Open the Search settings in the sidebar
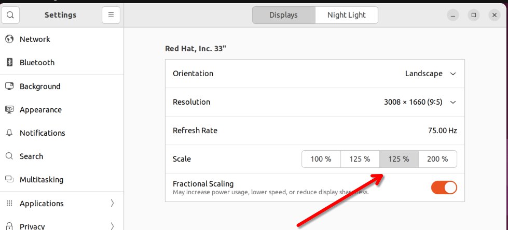The width and height of the screenshot is (508, 230). pyautogui.click(x=31, y=156)
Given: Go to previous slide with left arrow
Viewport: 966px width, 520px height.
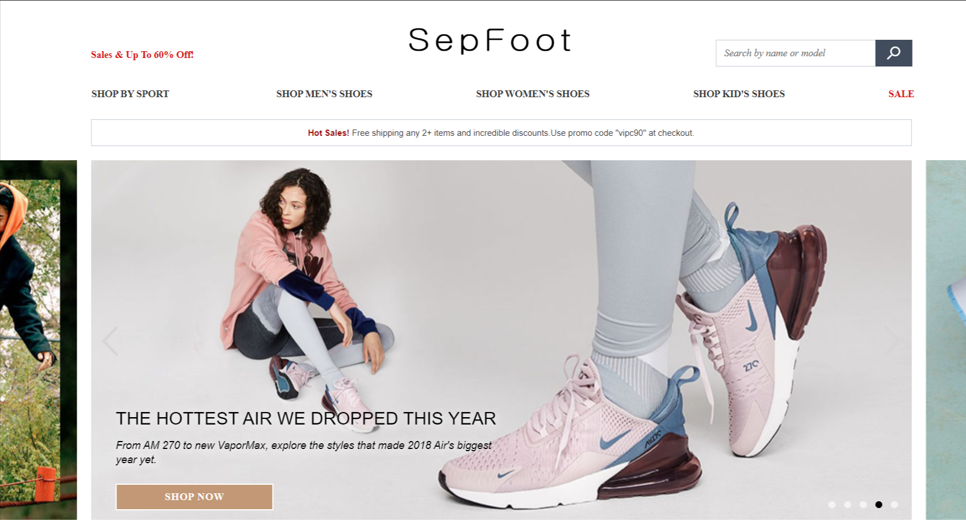Looking at the screenshot, I should click(x=111, y=341).
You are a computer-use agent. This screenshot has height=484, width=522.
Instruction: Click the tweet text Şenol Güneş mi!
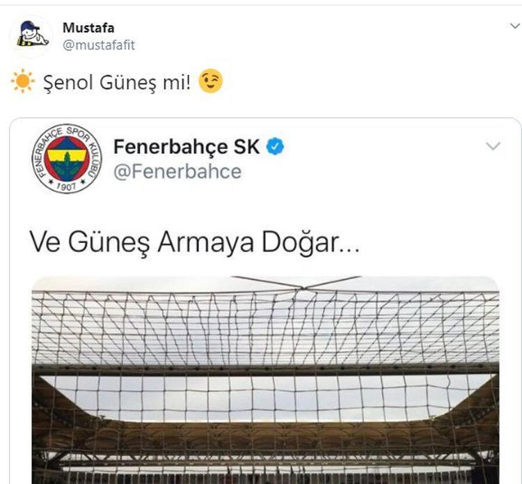(117, 82)
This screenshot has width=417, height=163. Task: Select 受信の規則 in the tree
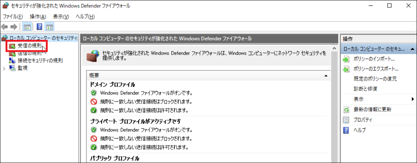pos(30,46)
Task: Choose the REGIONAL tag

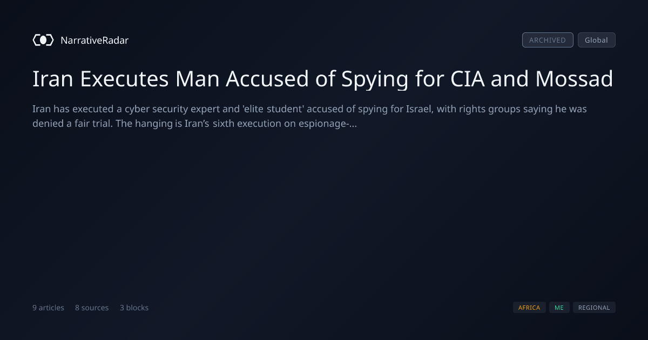Action: [594, 308]
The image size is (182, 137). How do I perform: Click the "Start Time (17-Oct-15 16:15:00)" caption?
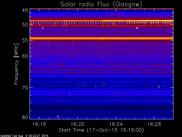tap(101, 130)
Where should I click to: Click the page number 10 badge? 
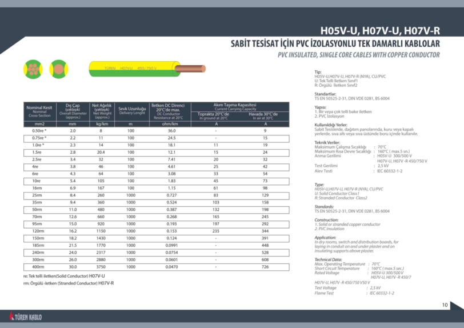(445, 305)
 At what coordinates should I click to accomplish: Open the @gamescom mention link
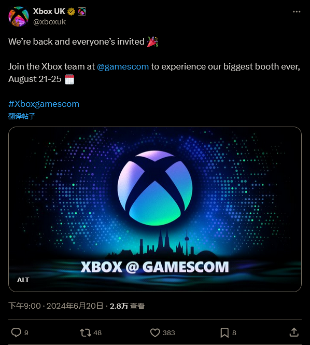123,66
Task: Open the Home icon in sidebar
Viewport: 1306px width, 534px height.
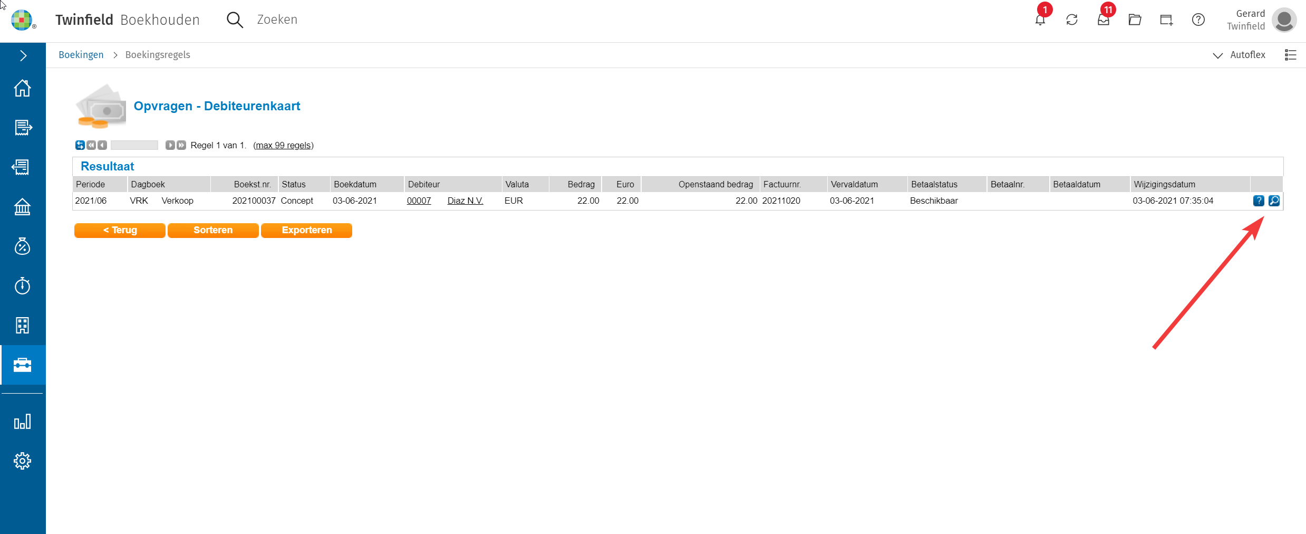Action: coord(22,88)
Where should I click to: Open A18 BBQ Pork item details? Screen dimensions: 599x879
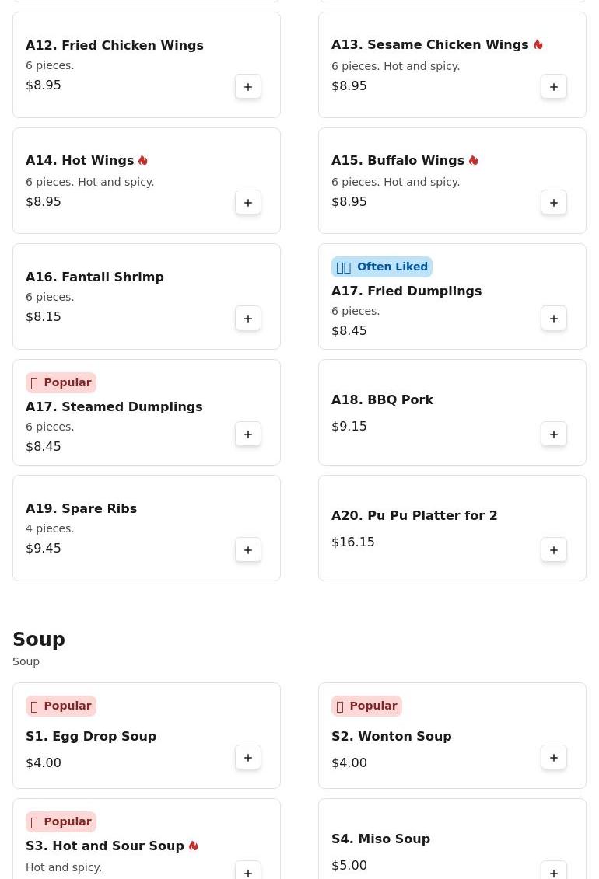tap(382, 399)
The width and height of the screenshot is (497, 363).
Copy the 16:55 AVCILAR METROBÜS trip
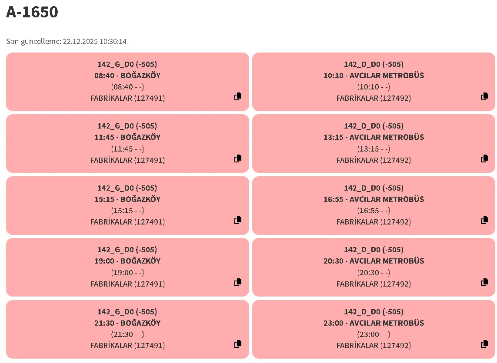pyautogui.click(x=484, y=221)
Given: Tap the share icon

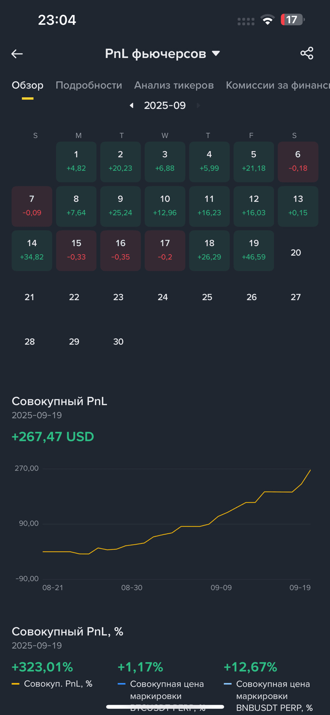Looking at the screenshot, I should coord(306,53).
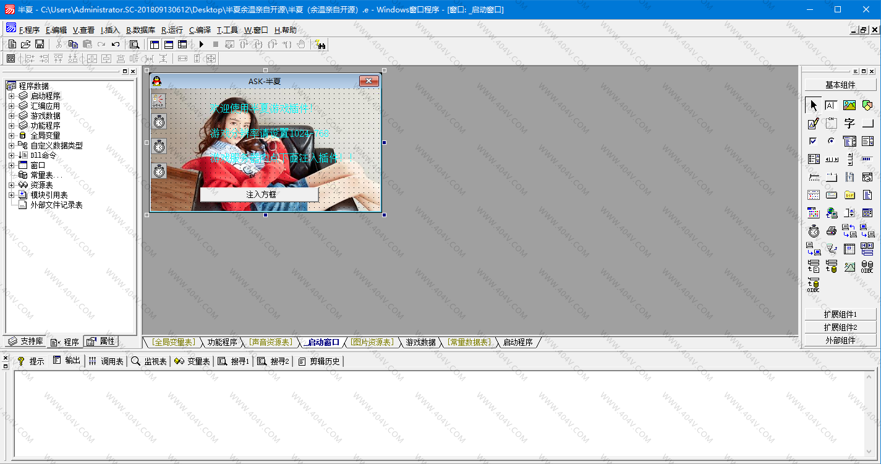Switch to the 游戏数据 editor tab
881x464 pixels.
coord(420,342)
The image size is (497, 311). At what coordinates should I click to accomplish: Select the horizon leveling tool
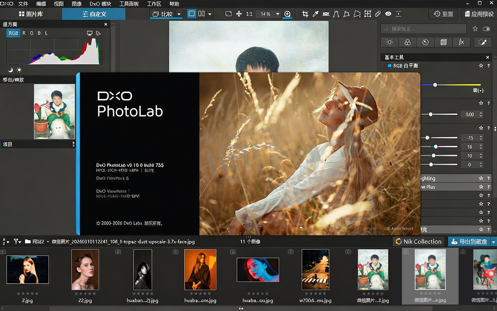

# ASSIGNMENT
Could you transcribe exactly the lines from the line containing "Given: Tap the share icon" through the final line of the records, both included, and nothing beyond them? The pictures should be left out.

# TASK SOLUTION
Given: Tap the share icon

Looking at the screenshot, I should coord(306,53).
Switch to the 游戏数据 editor tab
881x464 pixels.
coord(420,342)
The image size is (497, 311). At what coordinates should I click to accomplish: Select the horizon leveling tool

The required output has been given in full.